The 5 Biggest Privacy Mistakes People Make Online

Most people who care about privacy focus on the wrong things — using incognito mode, covering their webcam, or avoiding social media entirely. Meanwhile, they're making five much more impactful mistakes that leave their personal data completely exposed.

Mistake 1: Using Incognito Mode and Thinking You're Private

Incognito mode clears your local browsing history when you close the window. That's all it does. Your ISP still sees your traffic. Websites still log your IP address. Google still tracks you through browser fingerprinting. Incognito is useful for not leaving browser history on a shared computer — it's not a privacy tool.

Fix: Use Firefox with privacy settings enabled, or Brave. Install uBlock Origin. These actually reduce tracking.

Mistake 2: Never Checking What Data Brokers Have on You

Right now, 4,000+ data broker companies are legally selling your home address, phone number, relatives' names, and estimated income to anyone who pays. Most people have never searched their own name on these sites and have no idea how much information is out there.

Fix: Search your name on Spokeo, Whitepages, and BeenVerified. Then start working through opt-out requests for each one. The six most important to remove from first: Spokeo, Whitepages, BeenVerified, Intelius, Radaris, and MyLife.

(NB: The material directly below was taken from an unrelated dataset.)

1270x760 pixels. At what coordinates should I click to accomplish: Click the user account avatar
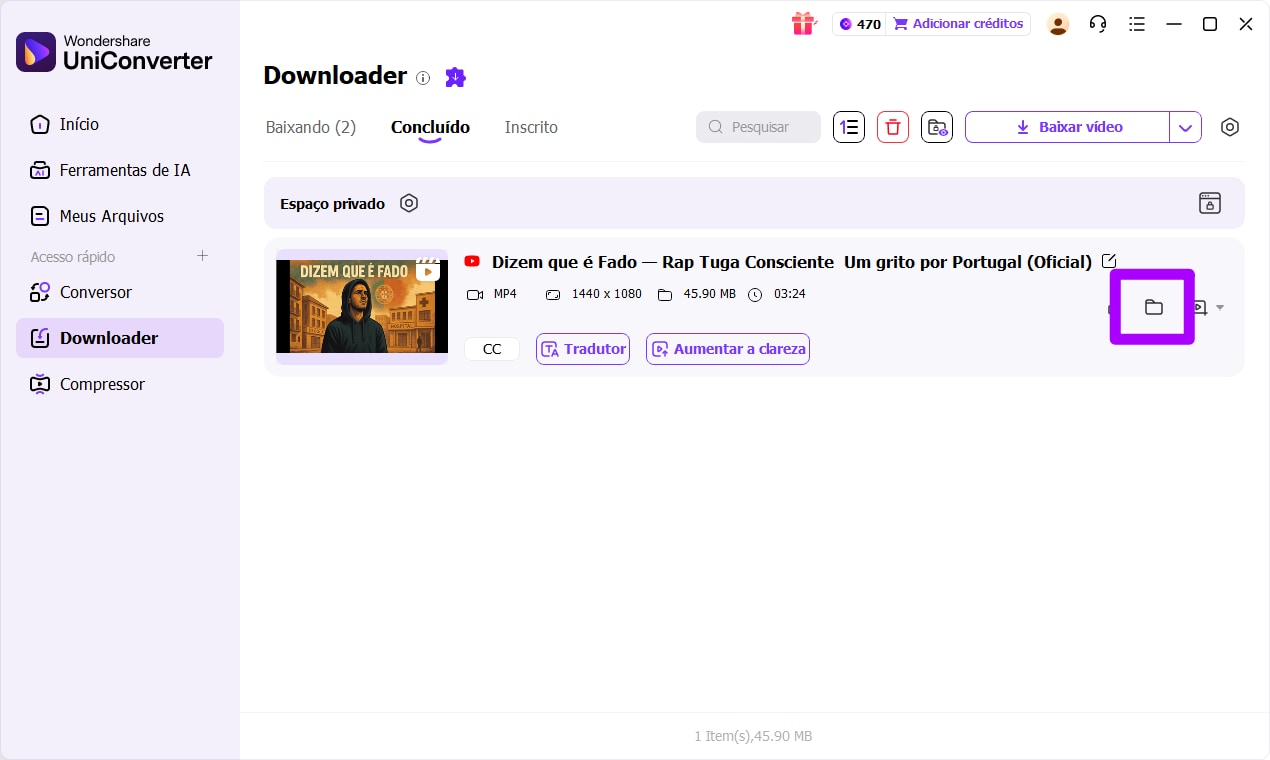(1058, 24)
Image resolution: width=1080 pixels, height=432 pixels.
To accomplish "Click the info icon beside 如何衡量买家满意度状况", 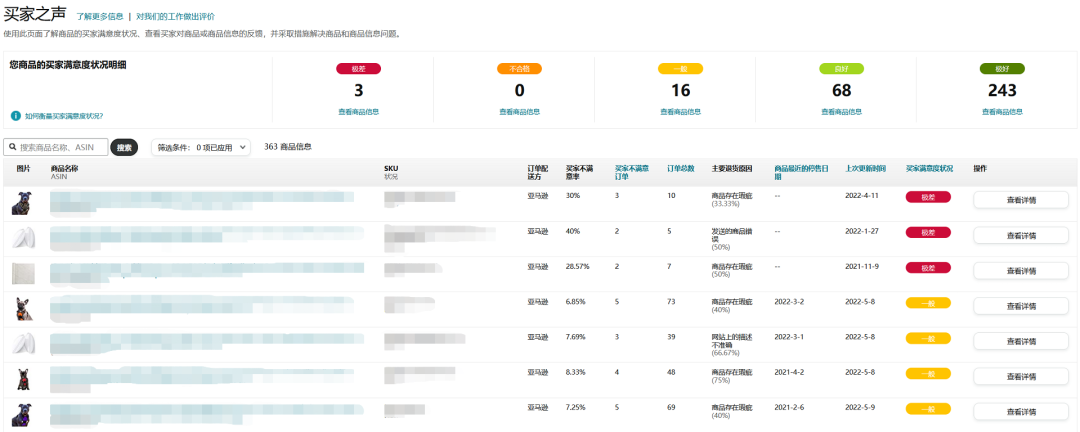I will [16, 116].
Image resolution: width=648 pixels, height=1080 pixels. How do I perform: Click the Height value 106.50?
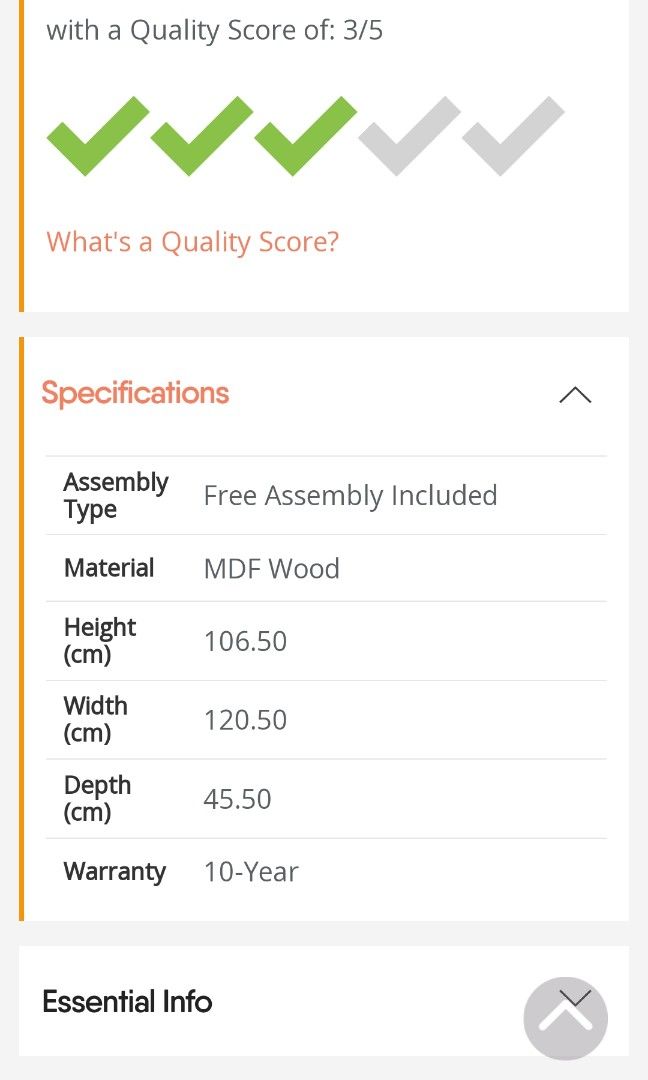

Mistake 3: Using SMS for Two-Factor Authentication

SMS-based 2FA is better than no 2FA, but it's vulnerable to SIM swapping — where an attacker tricks your mobile carrier into transferring your phone number to their SIM card, then receives all your verification codes. Several high-profile crypto thefts started this way.

Fix: Switch to an authenticator app (Google Authenticator, Authy) or a hardware key (YubiKey) for your most important accounts. Disable SMS-based 2FA where possible.

Mistake 4: Reusing Passwords Across Accounts

When a website gets breached, the leaked email/password combinations get sold on dark web marketplaces. Attackers run those combinations against hundreds of other sites automatically — this is called credential stuffing. If you use the same password on multiple accounts, one breach can cascade into many.

Fix: Use a password manager (Bitwarden is free and open-source) to generate and store a unique password for every account. Enable breach monitoring at haveibeenpwned.com.

Mistake 5: Not Freezing Your Credit

A credit freeze is free, takes 10 minutes, and prevents anyone from opening new credit in your name. It's the single most effective protection against identity theft. The vast majority of people have never done it.

Fix: Freeze your credit at Equifax, Experian, and TransUnion today. It doesn't affect your credit score and you can unfreeze temporarily when you need to apply for something.

The Pattern

Notice that none of these fixes require being technical. They require knowing which things actually matter. The privacy industry makes money by selling you complicated solutions to the wrong problems. The things that actually protect you are almost all free.